Seamanship Quotation

“In political activity, then, men sail a boundless and bottomless sea; there is neither harbour for shelter nor floor for anchorage, neither starting-place nor appointed destination.”
— from Michael Oakeshott's
Political Education” (1951)

Tuesday, July 19, 2011

The Californication of America’s finances

Last week, rating agencies and global financial analysts laid out the choice: fix your public finances or prepare to surrender America’s unique source of growth and competitiveness: its ready access to exceptionally cheap credit and its reputation as the safest haven in the world for nervous capital. What sounded too ambitious a few months ago now appears to be eating your peas.

“S&P says that there needs to be $4,000bn of consolidation over the medium term to stabilise the US fiscal position. That is the extent of the largest deal proposed by President Barack Obama, one that includes revenue increases and cuts to Social Security, but which no longer seems to have much chance of getting through Congress.”


This week, the House of Representatives’ Republican majority will parade their weaponry for next year’s election: the Cap, Cut, and Balance plan. It would reinforce Paul Ryan’s Medicaid and Healthcare cuts and bolster the Republican Party’s pledge to oppose any new taxes by literally making budget deficits unconstitutional. Their proposals will not only provide cover for their sell-out next week when they agree to raise the debt ceiling they will also give both presidential and congressional candidates powerful issues to mobilize their supporters in 2012. For the sake of a parade, however, Washington gridlock will persist and America’s recovery and reputation will falter.

Over one media cycle, the Republicans will both trivialize and radicalize American politics.

By ruling out any significant immediate compromise to narrow the deficit for the medium-term or any measure to stimulate jobs now, the Republicans will set Obama up as an ineffectual president. (On the mischievous extreme, Newt Gingrich would only give the President debt-ceiling increments on a month-by-month basis up to the election.)

However, even if the Republicans nominate a “man of action” uncontaminated by the emasculating politics of Washington, they’ll find themselves running on a platform that can be caricatured as unworkable and dangerous. Something like having a VP candidate during the Cold War say “We should nuke Hanoi.”

Without California’s exceptional human and natural advantages, the Republican balanced budget constitutional amendment would bring the most important Western government down to the level of a near-bankrupt subnational jurisdiction. Standards & Poor’s hasn’t granted California a triple-A credit rating since 1986.
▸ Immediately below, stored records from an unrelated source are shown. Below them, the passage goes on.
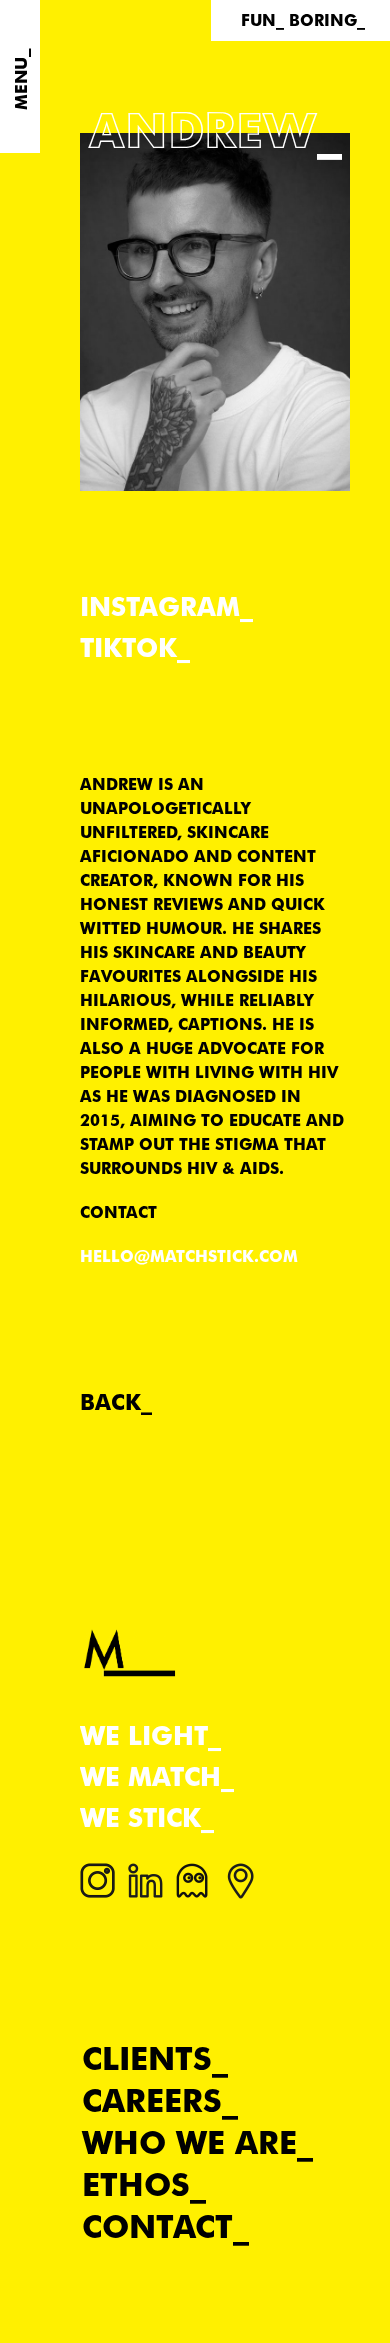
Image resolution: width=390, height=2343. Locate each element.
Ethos (136, 2184)
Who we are (189, 2142)
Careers (152, 2100)
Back (110, 1402)
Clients (147, 2058)
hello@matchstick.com (189, 1256)
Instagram (160, 606)
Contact (157, 2226)
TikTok (128, 647)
California’s dynamic economy, many argue, was a decisive factor in winning the Cold War and in out-innovating Western Europe and Asia over the last three decades. Nevertheless, it hasn’t been strong enough to carry California’s financially incredible state governance. By passing a series of small “popular” constitutional amendments to make politicians behave, California is left with a representative democracy that cannot make tough decisions without teetering on bankruptcy.

That is the agenda of Washington Republicans. They would effectively require super-majorities to raise taxes, to run counter-cyclical deficits, and to finance major new initiatives domestically and abroad. Their constitutional medicine would either add hundreds of $billions to the cost of financing the American government or handicap its ability to act decisively internationally and to provide any measure of leadership over the future health of America domestically.

It would even make it difficult to laugh about how hard it is to get the European Union to make decisions.